With the 32 bit version memory is allocated where there is a fit for it, 
possibly even with a "first fit" algorithm rather than block-allocator 
(otherwise fragmentation wouldn't be as much of a problem), with there 
being no mechanism that I have been able to discern to avoid cache 
conflicts.

This kind of hinting could get a bit syntactically difficult, though, 
considering the pervasive automatic allocation of memory for variables, 
coupled with the semantics that when a variable is assigned to its 
previous properties are overwritten (with an odd exception having to do 
with the symbolic toolbox and "assumptions").

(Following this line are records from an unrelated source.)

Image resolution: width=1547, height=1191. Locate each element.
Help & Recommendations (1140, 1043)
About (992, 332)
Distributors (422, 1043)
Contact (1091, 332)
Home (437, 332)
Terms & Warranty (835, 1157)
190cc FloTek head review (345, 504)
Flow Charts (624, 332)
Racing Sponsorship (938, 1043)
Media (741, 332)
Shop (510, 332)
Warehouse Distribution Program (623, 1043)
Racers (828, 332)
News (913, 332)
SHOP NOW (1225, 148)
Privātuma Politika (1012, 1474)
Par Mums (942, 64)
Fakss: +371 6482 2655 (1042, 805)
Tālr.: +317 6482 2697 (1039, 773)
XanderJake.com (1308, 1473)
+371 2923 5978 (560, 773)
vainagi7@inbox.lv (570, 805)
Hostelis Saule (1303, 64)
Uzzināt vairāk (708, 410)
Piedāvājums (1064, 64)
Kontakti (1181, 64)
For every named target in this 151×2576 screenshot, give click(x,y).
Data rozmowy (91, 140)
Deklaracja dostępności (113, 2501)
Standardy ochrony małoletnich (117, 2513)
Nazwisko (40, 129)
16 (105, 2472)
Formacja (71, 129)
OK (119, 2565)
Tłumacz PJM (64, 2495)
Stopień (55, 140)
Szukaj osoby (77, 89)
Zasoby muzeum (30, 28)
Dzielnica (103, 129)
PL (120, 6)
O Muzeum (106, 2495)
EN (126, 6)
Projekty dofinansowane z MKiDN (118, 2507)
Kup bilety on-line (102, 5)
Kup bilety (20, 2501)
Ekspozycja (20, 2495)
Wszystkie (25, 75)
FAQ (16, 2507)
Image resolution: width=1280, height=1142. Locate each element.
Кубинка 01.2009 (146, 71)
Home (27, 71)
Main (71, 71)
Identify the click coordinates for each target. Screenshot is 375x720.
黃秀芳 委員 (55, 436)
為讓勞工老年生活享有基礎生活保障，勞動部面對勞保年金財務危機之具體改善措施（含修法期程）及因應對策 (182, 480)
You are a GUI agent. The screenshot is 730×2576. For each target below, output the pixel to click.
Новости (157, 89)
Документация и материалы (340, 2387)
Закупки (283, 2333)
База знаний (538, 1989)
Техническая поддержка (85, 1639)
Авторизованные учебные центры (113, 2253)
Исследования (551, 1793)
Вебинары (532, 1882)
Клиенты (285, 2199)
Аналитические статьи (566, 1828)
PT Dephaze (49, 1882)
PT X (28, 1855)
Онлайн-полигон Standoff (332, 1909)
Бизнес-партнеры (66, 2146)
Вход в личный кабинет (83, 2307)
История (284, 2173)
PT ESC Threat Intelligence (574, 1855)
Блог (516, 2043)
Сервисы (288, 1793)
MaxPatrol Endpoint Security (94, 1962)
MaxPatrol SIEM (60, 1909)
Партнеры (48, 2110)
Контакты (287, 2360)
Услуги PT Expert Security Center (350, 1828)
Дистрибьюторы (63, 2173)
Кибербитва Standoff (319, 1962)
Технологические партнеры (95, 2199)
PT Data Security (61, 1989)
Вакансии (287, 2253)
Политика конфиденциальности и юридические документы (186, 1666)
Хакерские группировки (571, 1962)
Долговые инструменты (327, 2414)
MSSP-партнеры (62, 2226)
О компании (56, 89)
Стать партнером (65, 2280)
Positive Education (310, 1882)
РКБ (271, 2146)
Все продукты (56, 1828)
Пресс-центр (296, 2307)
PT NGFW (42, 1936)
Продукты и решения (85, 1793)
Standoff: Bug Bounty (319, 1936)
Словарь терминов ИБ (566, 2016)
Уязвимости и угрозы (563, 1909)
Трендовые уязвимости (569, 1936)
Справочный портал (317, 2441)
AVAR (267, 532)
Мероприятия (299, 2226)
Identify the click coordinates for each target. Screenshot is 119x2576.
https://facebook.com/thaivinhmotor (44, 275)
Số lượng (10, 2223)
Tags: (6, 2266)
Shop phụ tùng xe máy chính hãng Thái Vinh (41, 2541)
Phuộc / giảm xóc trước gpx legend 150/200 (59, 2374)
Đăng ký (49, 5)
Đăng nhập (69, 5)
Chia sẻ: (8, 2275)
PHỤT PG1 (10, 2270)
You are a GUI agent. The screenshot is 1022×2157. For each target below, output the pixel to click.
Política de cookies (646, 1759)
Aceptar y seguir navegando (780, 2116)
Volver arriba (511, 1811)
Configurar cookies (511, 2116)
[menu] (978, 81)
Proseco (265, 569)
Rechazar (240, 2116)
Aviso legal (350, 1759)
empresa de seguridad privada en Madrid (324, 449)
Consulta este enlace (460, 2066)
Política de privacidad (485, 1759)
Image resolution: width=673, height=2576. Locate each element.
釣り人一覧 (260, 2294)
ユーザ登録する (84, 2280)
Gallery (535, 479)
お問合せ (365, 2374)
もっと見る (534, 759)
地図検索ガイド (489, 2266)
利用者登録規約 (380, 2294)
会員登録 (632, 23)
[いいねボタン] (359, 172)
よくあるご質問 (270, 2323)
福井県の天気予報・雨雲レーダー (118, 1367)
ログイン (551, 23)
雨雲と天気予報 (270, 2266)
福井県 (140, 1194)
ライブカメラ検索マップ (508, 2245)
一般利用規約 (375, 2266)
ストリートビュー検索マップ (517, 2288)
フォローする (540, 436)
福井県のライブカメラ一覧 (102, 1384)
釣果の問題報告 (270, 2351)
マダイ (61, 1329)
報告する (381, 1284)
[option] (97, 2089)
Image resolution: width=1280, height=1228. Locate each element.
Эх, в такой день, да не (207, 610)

It seems to me that for any sufficiently large variable that is being 
selectively overwritten, that it could potentially be worth-while to 
create a "shadow" array that indicates which parts of the array have 
changed and the associated new values; when the array was being read 
from, the shadow would be consulted first to determine whether the 
indices had been touched, and if so the data would be read out of the 
shadow, with untouched data read out of the original array. After some 
fraction of the original array had been shadowed, it would become 
worthwhile to rewrite the entire array, but before that point, the 
access to the shadowing information would (by design) be less expensive 
than copying the entire array. Of course, in-place operations on a 
non-shared array would not bother to create a shadow: this kind of 
optimization would be used to save some DMA during operations that would 
otherwise require copy-on-write to break sharing.

This kind of internal semantics would, though, require some kind of flag 
to be associated with compiled functions as to whether they knew about 
the new style of arrays or instead needed the shadow to be resolved, for 
backwards compatibility. The functionality would not come for free -- 
but if it saves copying a gigabyte around to alter a kilobyte or 100, 
then it could potentially be worth-while.